Ergebnisse: Teil a): Von 3791 Treffern wurden 46 Studien eingeschlossen. In diesen wurden allgemeine Aspekte wie Auswahlkriterien (87%), Rekrutierungsmethoden (82%) und Repräsentativitäts-Ziele (59%) relativ regelmäßig dargestellt. Weniger als die Hälfte aller Studien (n=21) enthielten Angaben dazu, dass über Art und Ort der Auswahl bewusst entschieden wurde. In allen anderen Studien waren die TN zufallsmäßig ausgewählt worden oder es wurde keine Begründung genannt (59%). Nur in 11% war angegeben, dass die Rekrutierungsmethode an die jeweiligen Auswahlkriterien angepasst wurde. Bezüglich der Repräsentativität der TN fehlten regelmäßig genauere Angaben, z.B. zur Definition von „Repräsentativität“ in der jeweiligen Studie, oder ob die TN letztendlich repräsentativ waren (41%).

Teil b): Aus 8329 Treffern wurden 315 korrespondierende Autoren für die Befragung ausgewählt (Rücklauf 40%). 57 von 127 Autoren berichteten, mehr als ein Beteiligungsziel gehabt zu haben (45%). In 56% aller Fälle wurde mehr als eine Art von TN rekrutiert, z.B. TN mit und ohne thematische Vorerfahrungen. Repräsentativität wurde dabei oft als ein (sehr) wichtiges Ziel bewertet (71%), wobei nur 43% der Autoren die Rekrutierung ‚passender‘ TN als einfach oder sehr einfach bewerteten. Auch wurde oft angegeben, dass es schwierig (52%) oder sehr schwierig (17%) ist, Repräsentativität zu erreichen. Die Autoren nannten weiterhin viele unterschiedliche Kritikpunkte bezüglich der Auswahl und Repräsentativität von TN (Freitextantworten) und formulierten den Wunsch nach Orientierungshilfe, um PPI zu planen und durchzuführen (56%). 55% gaben an, dass das Konzept „Beteiligung“ anders bzw. besser definiert werden sollte.

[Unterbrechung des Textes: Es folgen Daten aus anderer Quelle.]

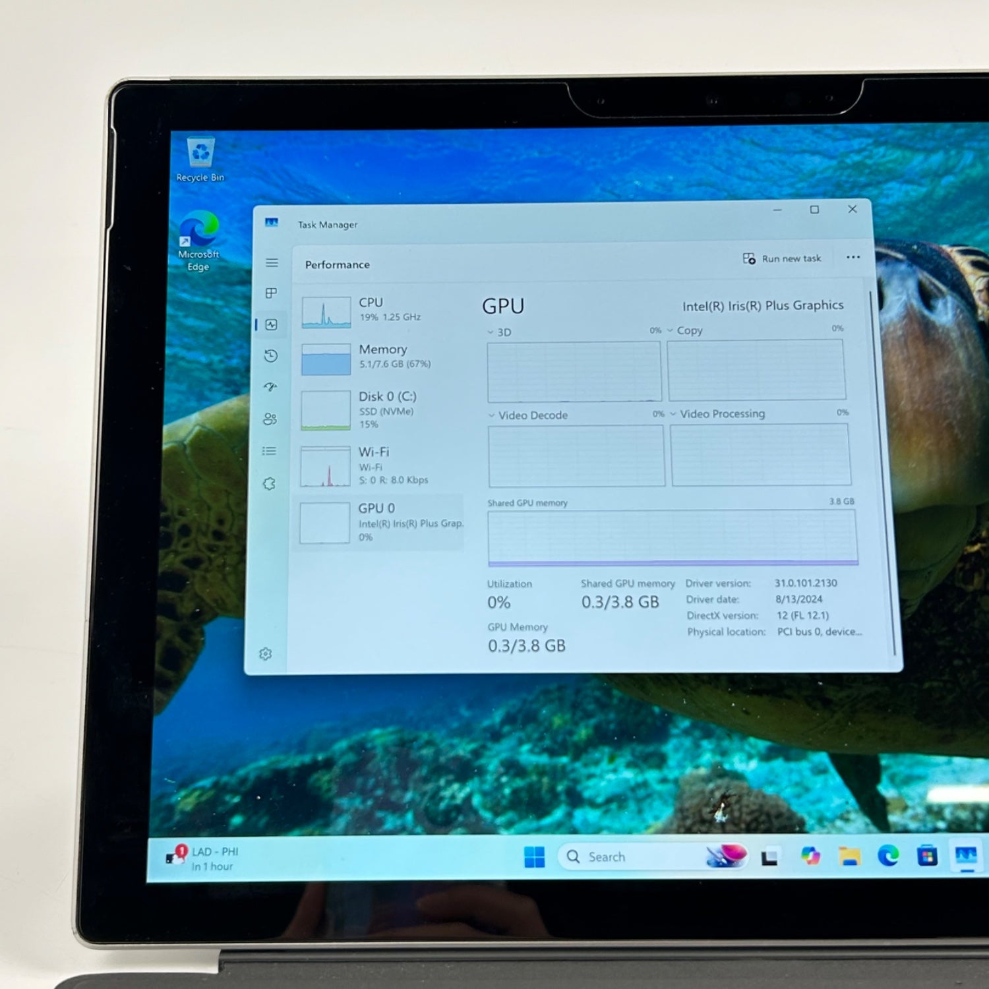Open the Task Manager hamburger navigation menu
The width and height of the screenshot is (989, 989).
coord(272,263)
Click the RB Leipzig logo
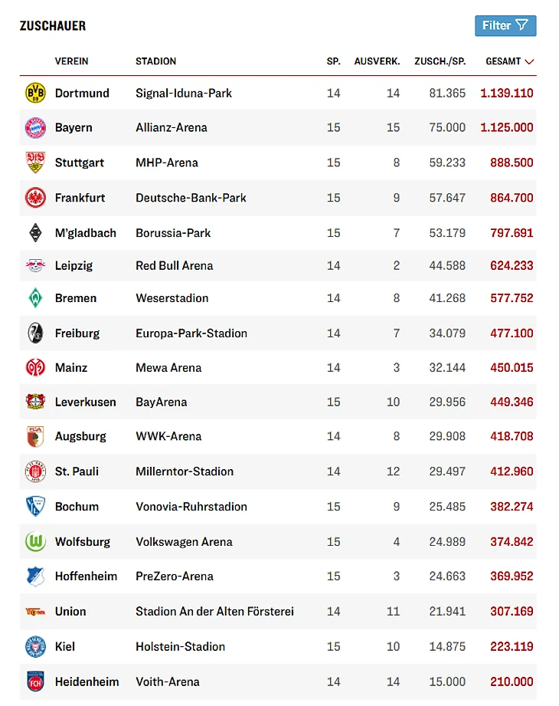 pos(35,266)
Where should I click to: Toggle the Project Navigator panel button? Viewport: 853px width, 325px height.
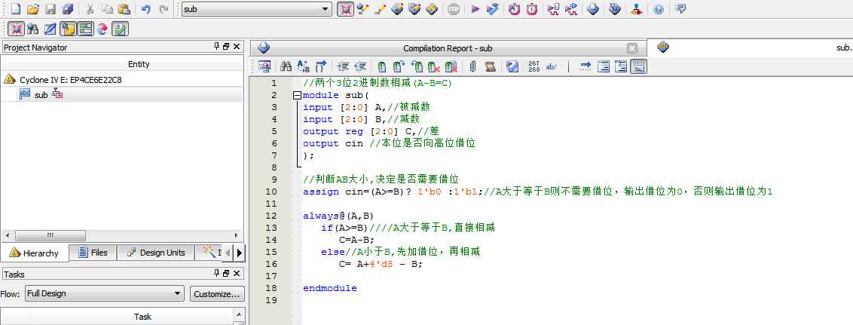click(68, 29)
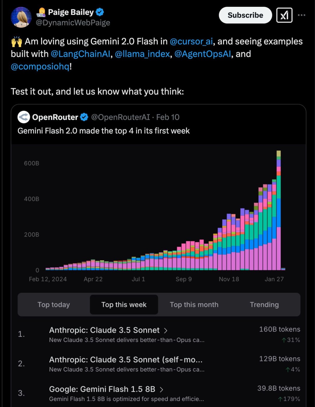The width and height of the screenshot is (315, 407).
Task: Subscribe to Paige Bailey
Action: [245, 15]
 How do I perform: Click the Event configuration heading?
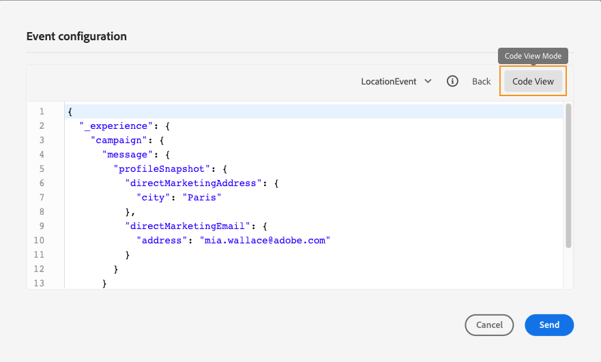[x=76, y=36]

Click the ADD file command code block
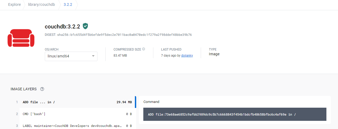tap(235, 114)
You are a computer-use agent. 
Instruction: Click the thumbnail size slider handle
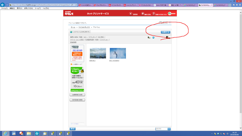coord(153,38)
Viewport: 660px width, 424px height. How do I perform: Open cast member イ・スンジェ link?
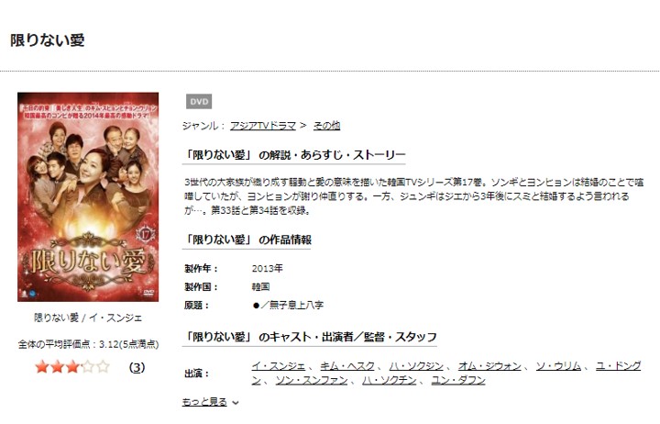[x=279, y=366]
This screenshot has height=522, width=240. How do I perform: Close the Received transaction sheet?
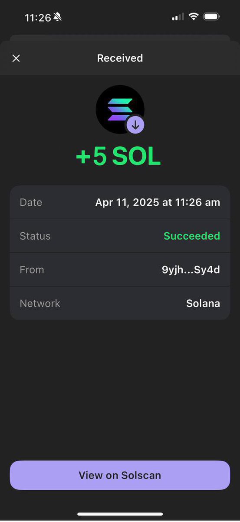click(16, 58)
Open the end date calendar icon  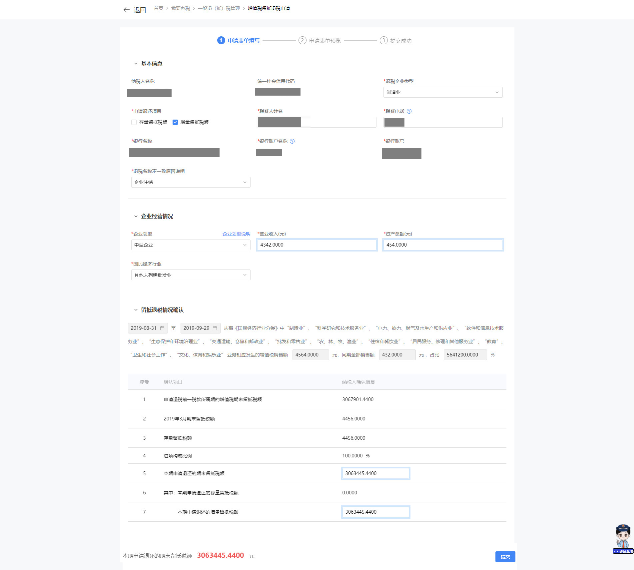[x=215, y=328]
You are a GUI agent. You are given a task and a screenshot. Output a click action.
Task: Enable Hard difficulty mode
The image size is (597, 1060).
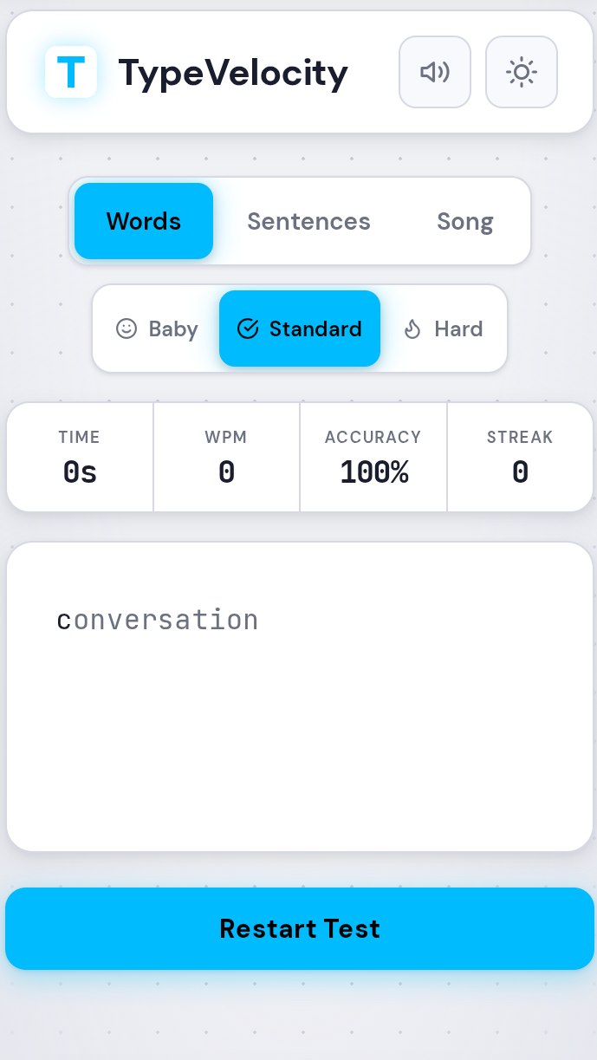coord(443,328)
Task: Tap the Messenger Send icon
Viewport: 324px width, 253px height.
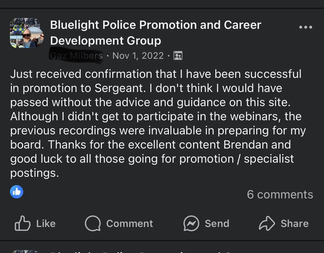Action: (191, 223)
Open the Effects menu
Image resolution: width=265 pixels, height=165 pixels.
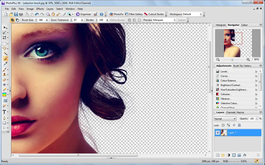(40, 9)
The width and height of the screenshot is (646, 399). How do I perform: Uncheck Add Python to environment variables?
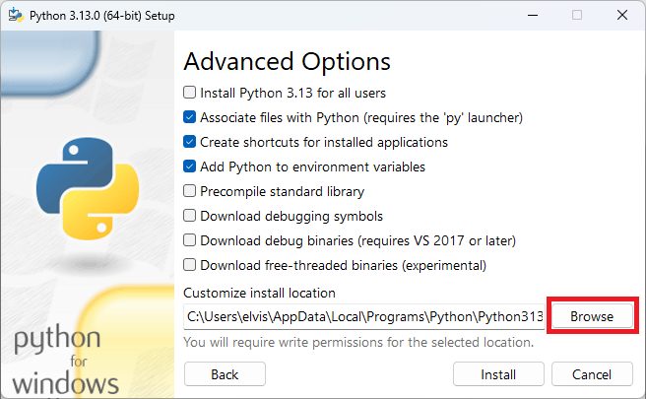click(189, 166)
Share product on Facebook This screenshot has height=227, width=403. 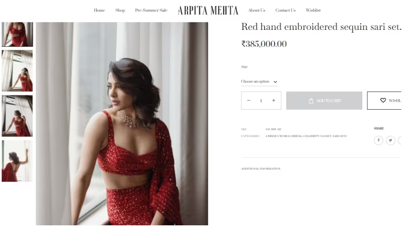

Diskussion: Verschiedene allgemeine Aspekte wie Rekrutierungsmethoden und Repräsentativitätsziele werden häufig berichtet, und PPI wird grundsätzlich als wichtig erachtet. Viele konzeptionelle und methodische Details werden allerdings oft nicht oder nur unvollständig berichtet, nicht beachtet oder als schwierig bewertet.

Praxisimplikationen: Die bisherige Berichterstattung über und Durchführung von PPI ist, zumindest hinsichtlich Rekrutierung und Repräsentativität, wenig systematisiert, transparent und methodisch geleitet. Um einen Beitrag zur Verbesserung der aktuellen Praxis zu leisten, schlagen wir eine ‚Checkliste‘ vor, anhand derer die o.g. Aspekte geplant und durchgeführt und somit Bedingungen für effektive und wirksame Partizipation geschaffen werden können.